Tuesday, Jan. 8, 2013 | 2 p.m.
The Obama administration spent roughly $18 billion on immigration enforcement last year, more than the federal government spent on all other law enforcement areas combined, according to a report released Monday.
The Migration Policy Institute found the U.S. government invested $17.9 billion into immigration enforcement in fiscal year 2012, roughly 24 percent more than the collective funding for the FBI, Drug Enforcement Administration, Secret Service, U.S. Marshals Service and Bureau of Alcohol, Tobacco, Firearms and Explosives, which totaled $14.4 billion.
The report also found that the government's two primary immigration enforcement agencies, U.S. Customs and Border Protection and U.S. Immigration and Customs Enforcement refer more cases for federal prosecution than all Justice Department law enforcement agencies. Additionally, more people are placed in the immigration detention system annually than are serving sentences in U.S. Bureau of Prisons facilities for all other federal crimes.
The 182-page report, "Immigration Enforcement in the United States: The Rise of Formidable Machinery", is a detailed analysis of the current immigration enforcement system that grew out of the passage of the Immigration Reform and Control Act in 1986, a Ronald Reagan administration initiative that also provided amnesty for an estimated 3 million immigrants living in the country illegally. In the 26 years since the act was signed, the United States has spent $187 billion on immigration enforcement, according to the report.

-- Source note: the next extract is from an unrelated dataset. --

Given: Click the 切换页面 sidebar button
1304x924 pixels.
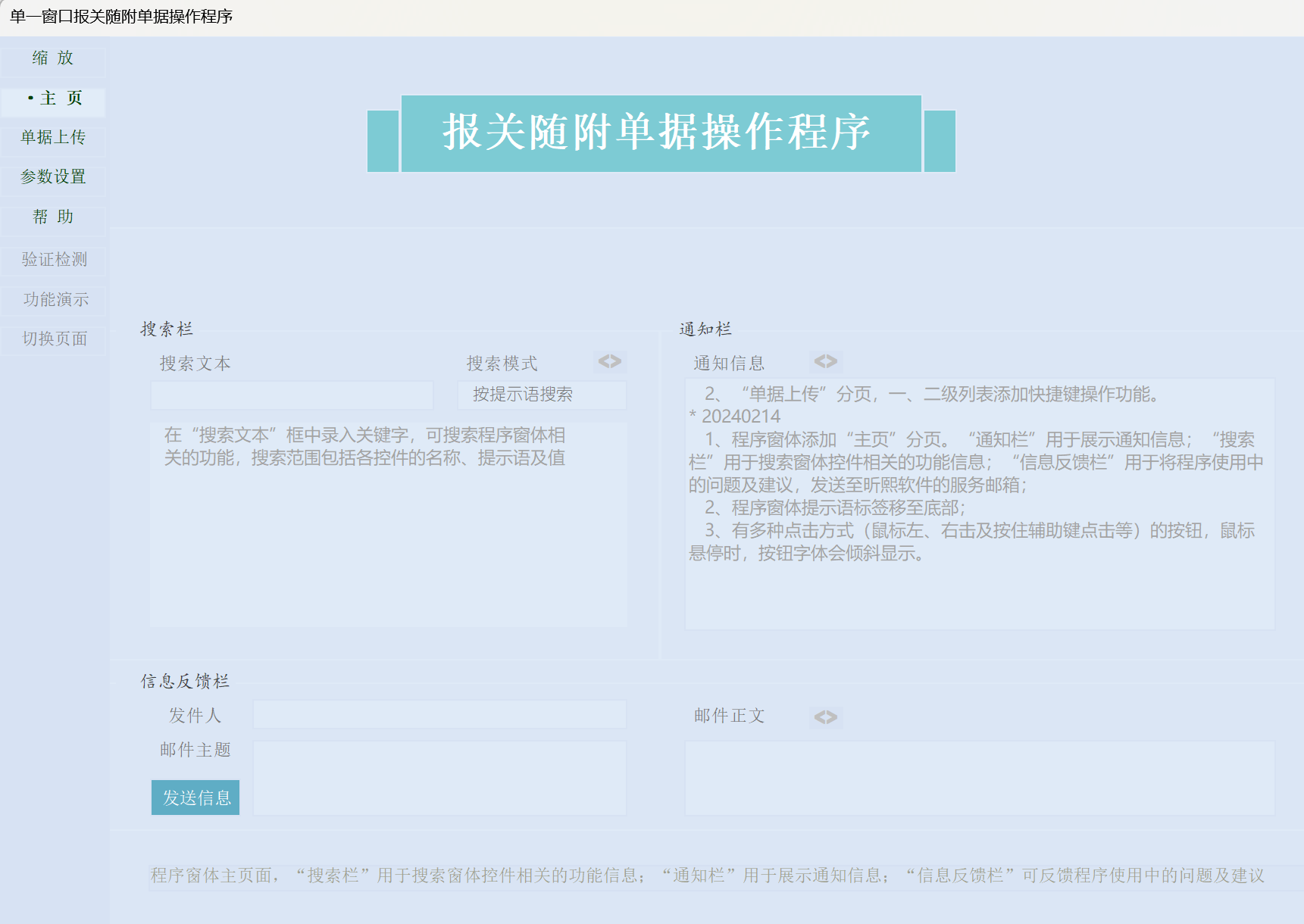Looking at the screenshot, I should tap(54, 339).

"There has been an historic transformation of immigration enforcement into a highly resourced, robust infrastructure," co-author Muzaffar Chishtim said in a statement. "This modern-day system extends well beyond U.S. borders to screen visitors against multiple intelligence and law enforcement databases before they arrive and also reaches into local communities across the country via partnerships with state and local law enforcement, information sharing and other initiatives."
Some immigrant advocacy groups seized on the report as proof that immigration enforcement is bustling, and now is the time to address those immigrants who are currently residing in the country without a legal status.
Early critics of the report, including the Center for Immigration Studies, raised issues with some of the data. For example, the Migration Policy Institute used the entire U.S. Customs and Border Protection budget in its figures, even though some of its duties, such as inspecting cargo at ports, are not directly related to immigration enforcement.
While spending on enforcement in 2012 was 15 times greater than 1986 and deportations have reached record highs, apprehensions at the U.S.-Mexico border dropped to a 40-year low in 2011.
"The facts on the ground have changed dramatically and challenge long-held public skepticism over the federal government's will and ability to enforce the nation's immigration laws," report co-author Donald Kerwin, executive director of the Center for Migration Studies, said in a statement.
In December, U.S. Immigration and Customs Enforcement announced that 409,849 immigrants were deported in fiscal 2012, a record number that follows several years of record deportations under the Obama administration.